Nixon and Hyde denied favoring food businesses, pointing to standardized state food-inspection procedures and inspection forms. Tancordo, an employee from late 2005 to mid-2006, worked for the county for about nine months, Nixon said.

"What we're seeing is a willingness in the case of Hunan [management]. We're not seeing problems escalate and expand," Nixon said.

He added, however, that "despite their efforts and generally good intentions, they are still falling short."

Hyde said that large-volume food businesses in older [more than 10 years] buildings -- such as Hunan -- often have a harder time avoiding health violations because of the large amount of food being prepared.

"The reason we have so many inspections [at Hunan] is that we tend to monitor it closely," Hyde said.

"We've questioned the pest-control company. They [Hunan] don't have an infestation. They have a presence," said Hyde, who supervises the county's six inspectors.

Nixon, a 22-year employee who has been acting bureau director since May, said high turnover among inspectors also has been a problem.
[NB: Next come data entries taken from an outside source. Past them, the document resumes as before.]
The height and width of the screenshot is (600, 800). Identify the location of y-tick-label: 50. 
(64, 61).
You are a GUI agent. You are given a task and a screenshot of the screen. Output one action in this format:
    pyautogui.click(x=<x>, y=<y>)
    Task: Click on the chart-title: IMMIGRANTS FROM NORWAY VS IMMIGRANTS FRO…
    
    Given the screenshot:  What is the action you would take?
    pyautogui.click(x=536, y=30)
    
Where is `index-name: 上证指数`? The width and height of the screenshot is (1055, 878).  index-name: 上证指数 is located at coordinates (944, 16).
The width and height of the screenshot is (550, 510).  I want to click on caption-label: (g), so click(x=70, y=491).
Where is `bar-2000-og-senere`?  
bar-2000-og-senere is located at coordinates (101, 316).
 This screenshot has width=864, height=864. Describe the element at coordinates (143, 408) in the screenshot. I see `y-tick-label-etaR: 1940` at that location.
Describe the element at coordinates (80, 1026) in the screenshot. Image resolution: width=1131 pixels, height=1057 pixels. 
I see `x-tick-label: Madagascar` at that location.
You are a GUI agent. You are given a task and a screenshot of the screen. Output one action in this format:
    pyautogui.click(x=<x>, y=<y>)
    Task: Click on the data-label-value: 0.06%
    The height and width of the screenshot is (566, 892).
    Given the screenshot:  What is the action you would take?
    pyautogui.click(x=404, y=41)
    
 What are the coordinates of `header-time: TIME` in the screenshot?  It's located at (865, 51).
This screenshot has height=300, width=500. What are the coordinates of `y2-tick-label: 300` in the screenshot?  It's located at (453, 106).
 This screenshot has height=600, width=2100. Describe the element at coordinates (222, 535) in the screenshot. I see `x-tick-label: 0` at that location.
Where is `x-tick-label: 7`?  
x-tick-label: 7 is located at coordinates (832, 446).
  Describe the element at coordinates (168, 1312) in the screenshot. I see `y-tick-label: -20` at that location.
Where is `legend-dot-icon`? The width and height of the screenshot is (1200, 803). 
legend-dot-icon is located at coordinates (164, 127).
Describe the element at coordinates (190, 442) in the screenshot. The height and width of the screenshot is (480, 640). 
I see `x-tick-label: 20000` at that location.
Hyde and Nixon said they have had trouble retaining trained inspectors, but this month achieved full staffing and are looking at tighter enforcement of food violations. Starting July 1, food inspections have been available on the Health Department's Web site.

Howard's six inspectors are responsible for 1,020 restaurants and food outlets. Last year, the county closed 23 establishments, though all but four reopened the same day. Famous Wok, a restaurant in food court of The Mall in Columbia, was closed for two days in July 2006 for a roach infestation.

Most places forced to close encountered problems beyond their control, Hyde and Nixon said, such as the loss of water.

This year, nine businesses have been closed, including Lotte Plaza supermarket and Bangkok Delight on Centre Park Drive, which was damaged by a fire Aug. 15.

Foo said Hunan can clean up without closing, though he sympathized with customers.

"I wouldn't like to go to a place where there's a lot of complaints of roaches and mice," he said. "It would make me uncomfortable."

But Foo said the restaurant's management welcomes scrutiny.

"We're trying to hire a professional contractor to go through the building," Foo said, to repair holes and cracks that allow insects and rodents to enter. In addition, he said, employees are being taught more about the need for cleanliness, and suppliers about the need to inspect food before delivery to keep roaches out.

"We have to educate our staff to clean up the messes as soon as you are done," Foo said.

Many restaurants, including Hunan, have sometimes corrected inspection violations that could force immediate closure by immediately discarding food left out or not cooked, stored or refrigerated properly.

During a county inspection March 13, for example, Hunan employees threw out a tray of egg rolls that was not heated to proper temperatures. A bowl of raw eggs also was discarded because the eggs had been pooled together at room temperature.

Operators typically have up to 30 days to correct less critical violations. The county can also call operators in for a conference or impose daily fines for uncorrected problems.